#### Information ####

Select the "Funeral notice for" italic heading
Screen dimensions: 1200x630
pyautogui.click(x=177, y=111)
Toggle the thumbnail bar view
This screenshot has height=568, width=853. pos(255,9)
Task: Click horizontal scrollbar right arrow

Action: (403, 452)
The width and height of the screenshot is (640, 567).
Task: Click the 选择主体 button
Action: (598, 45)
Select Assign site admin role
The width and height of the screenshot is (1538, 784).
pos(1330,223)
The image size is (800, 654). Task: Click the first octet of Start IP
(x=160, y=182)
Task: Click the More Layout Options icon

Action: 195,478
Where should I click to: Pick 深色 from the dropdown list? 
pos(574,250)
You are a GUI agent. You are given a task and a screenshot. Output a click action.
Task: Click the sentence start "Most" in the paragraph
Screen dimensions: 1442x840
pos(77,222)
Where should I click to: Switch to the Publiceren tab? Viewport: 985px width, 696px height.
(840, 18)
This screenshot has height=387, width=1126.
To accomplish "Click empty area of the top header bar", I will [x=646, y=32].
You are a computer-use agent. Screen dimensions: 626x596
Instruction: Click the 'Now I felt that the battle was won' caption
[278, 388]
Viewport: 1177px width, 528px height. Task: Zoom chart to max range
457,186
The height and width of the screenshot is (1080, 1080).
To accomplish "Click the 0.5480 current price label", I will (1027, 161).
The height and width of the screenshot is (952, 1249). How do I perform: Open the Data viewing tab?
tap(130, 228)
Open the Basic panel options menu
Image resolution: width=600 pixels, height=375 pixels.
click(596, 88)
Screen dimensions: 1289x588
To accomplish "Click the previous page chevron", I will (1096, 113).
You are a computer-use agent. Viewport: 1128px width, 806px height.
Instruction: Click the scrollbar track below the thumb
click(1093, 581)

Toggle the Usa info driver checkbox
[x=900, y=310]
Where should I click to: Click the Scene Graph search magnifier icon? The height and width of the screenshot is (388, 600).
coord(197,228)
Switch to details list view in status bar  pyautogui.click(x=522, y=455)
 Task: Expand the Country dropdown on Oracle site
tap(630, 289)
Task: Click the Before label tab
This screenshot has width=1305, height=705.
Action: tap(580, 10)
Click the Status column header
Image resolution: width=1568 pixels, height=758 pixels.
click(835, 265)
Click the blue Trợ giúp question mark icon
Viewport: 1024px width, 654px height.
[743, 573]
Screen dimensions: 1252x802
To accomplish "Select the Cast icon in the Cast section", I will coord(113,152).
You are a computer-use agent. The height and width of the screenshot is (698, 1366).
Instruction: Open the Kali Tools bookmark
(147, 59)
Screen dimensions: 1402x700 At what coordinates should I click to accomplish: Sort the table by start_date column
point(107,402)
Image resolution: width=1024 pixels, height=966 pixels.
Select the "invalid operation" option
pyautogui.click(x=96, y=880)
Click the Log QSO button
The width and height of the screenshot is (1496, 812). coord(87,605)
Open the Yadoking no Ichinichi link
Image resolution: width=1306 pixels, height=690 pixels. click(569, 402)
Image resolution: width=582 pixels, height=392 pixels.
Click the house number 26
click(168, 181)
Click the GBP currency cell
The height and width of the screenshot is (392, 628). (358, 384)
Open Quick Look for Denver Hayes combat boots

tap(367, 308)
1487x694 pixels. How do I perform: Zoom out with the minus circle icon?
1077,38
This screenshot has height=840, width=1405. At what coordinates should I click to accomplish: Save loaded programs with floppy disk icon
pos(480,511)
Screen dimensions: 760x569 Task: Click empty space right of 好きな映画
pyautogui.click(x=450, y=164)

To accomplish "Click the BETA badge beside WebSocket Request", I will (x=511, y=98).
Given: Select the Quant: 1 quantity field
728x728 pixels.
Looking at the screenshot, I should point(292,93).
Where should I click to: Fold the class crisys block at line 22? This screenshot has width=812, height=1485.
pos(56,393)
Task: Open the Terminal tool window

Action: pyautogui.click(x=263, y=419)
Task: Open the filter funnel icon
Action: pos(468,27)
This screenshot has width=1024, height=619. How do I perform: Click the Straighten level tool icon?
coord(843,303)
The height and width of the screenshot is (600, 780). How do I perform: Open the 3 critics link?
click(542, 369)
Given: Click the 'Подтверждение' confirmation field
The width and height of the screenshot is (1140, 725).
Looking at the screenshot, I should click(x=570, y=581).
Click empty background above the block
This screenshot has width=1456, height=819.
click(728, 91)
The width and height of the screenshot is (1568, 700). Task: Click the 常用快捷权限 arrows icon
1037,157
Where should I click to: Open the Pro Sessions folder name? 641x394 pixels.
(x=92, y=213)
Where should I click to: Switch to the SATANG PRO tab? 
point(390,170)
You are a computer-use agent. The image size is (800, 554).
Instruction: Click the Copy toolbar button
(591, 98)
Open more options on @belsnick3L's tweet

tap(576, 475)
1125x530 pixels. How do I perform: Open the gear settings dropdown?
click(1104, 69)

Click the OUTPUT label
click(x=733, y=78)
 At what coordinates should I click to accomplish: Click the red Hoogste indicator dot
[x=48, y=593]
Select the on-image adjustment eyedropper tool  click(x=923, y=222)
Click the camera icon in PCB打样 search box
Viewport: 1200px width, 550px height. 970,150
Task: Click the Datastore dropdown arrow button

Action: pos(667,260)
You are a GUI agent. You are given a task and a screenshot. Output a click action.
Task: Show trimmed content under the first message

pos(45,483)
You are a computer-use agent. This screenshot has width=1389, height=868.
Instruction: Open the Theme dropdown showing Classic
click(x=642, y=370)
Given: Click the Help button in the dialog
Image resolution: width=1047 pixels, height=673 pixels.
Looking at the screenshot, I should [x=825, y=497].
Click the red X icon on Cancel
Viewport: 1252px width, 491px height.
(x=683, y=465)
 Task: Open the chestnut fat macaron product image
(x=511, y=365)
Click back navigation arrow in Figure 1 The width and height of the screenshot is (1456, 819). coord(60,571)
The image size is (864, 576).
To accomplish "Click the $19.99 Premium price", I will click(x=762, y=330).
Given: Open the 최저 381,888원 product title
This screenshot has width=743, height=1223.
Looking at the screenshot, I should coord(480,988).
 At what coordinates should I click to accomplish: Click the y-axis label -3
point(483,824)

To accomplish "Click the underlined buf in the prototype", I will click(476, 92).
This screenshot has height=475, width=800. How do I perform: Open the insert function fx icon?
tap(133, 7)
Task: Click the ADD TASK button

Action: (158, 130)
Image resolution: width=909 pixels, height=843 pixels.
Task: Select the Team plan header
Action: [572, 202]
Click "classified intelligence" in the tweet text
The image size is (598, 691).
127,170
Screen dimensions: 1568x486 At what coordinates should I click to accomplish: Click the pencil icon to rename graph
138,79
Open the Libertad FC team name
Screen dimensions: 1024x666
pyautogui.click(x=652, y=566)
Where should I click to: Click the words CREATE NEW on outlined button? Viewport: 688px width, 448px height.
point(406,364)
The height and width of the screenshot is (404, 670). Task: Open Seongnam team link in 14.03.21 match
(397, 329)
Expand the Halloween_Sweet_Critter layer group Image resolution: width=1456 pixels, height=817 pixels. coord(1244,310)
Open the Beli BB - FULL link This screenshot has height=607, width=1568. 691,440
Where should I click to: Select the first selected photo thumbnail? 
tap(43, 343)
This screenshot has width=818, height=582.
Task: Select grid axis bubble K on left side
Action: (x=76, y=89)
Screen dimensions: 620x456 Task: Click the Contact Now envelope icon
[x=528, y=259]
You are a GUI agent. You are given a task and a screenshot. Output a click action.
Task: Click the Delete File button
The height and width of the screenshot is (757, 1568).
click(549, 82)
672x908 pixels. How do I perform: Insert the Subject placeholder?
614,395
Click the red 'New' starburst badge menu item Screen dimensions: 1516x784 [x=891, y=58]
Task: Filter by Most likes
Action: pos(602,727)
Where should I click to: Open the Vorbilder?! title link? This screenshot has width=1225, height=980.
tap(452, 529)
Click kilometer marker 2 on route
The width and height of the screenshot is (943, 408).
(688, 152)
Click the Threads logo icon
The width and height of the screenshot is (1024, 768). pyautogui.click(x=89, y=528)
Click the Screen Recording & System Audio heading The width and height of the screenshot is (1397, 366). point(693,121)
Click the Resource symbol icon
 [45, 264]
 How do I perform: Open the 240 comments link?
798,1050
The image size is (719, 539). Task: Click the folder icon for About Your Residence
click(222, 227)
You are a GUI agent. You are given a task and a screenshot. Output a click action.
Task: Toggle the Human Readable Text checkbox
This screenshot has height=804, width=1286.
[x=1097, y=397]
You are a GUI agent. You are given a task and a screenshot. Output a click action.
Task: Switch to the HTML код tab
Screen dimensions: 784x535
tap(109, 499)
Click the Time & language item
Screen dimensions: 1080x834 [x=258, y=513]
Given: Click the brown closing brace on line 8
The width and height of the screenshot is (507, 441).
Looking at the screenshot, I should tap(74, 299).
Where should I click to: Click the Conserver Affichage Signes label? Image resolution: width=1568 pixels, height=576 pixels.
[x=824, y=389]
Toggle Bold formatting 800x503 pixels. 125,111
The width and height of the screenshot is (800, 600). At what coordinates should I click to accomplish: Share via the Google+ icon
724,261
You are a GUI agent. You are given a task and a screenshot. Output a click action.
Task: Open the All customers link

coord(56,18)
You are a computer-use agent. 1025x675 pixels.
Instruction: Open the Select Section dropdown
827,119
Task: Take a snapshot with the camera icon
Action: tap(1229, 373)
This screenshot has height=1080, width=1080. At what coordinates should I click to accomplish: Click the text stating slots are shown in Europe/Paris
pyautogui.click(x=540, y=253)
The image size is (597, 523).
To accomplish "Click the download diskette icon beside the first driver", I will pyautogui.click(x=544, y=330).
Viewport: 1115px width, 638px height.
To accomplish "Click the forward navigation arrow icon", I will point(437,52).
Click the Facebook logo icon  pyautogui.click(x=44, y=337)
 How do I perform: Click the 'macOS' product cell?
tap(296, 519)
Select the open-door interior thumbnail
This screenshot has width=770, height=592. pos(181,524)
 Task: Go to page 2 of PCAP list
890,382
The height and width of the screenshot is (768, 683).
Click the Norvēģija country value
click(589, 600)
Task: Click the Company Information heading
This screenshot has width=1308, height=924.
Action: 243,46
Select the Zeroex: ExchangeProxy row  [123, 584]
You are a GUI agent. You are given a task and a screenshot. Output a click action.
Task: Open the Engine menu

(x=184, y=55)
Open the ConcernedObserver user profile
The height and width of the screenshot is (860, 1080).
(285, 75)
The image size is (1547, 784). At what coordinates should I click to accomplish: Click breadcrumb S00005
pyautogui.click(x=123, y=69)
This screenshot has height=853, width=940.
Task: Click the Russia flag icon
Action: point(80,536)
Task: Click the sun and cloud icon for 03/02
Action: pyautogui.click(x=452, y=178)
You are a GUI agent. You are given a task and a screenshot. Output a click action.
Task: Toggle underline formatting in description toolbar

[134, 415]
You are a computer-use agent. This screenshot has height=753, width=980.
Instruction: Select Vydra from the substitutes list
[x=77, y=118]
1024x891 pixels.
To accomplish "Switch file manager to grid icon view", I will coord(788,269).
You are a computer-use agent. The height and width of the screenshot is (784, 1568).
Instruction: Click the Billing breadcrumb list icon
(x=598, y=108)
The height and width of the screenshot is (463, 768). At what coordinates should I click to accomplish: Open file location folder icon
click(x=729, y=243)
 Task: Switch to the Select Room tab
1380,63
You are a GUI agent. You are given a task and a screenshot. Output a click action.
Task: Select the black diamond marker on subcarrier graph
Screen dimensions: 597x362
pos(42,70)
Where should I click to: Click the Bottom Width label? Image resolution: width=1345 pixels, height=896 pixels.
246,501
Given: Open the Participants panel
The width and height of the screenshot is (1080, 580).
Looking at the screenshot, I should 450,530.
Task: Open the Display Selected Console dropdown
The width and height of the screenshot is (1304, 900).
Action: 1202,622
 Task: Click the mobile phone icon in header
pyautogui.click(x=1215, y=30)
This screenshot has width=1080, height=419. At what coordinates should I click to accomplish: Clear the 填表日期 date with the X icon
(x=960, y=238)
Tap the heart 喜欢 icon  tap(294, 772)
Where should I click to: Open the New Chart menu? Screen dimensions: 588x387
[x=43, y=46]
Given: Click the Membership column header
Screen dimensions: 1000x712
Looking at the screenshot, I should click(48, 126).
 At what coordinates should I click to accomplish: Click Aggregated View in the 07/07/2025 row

####

» **Exercise directions**: Within the listing above, copy each line that has the string "navigation".

» **Problem solution**:
Click back navigation arrow in Figure 1 The width and height of the screenshot is (1456, 819). coord(60,571)
To accomplish "Click the forward navigation arrow icon", I will point(437,52).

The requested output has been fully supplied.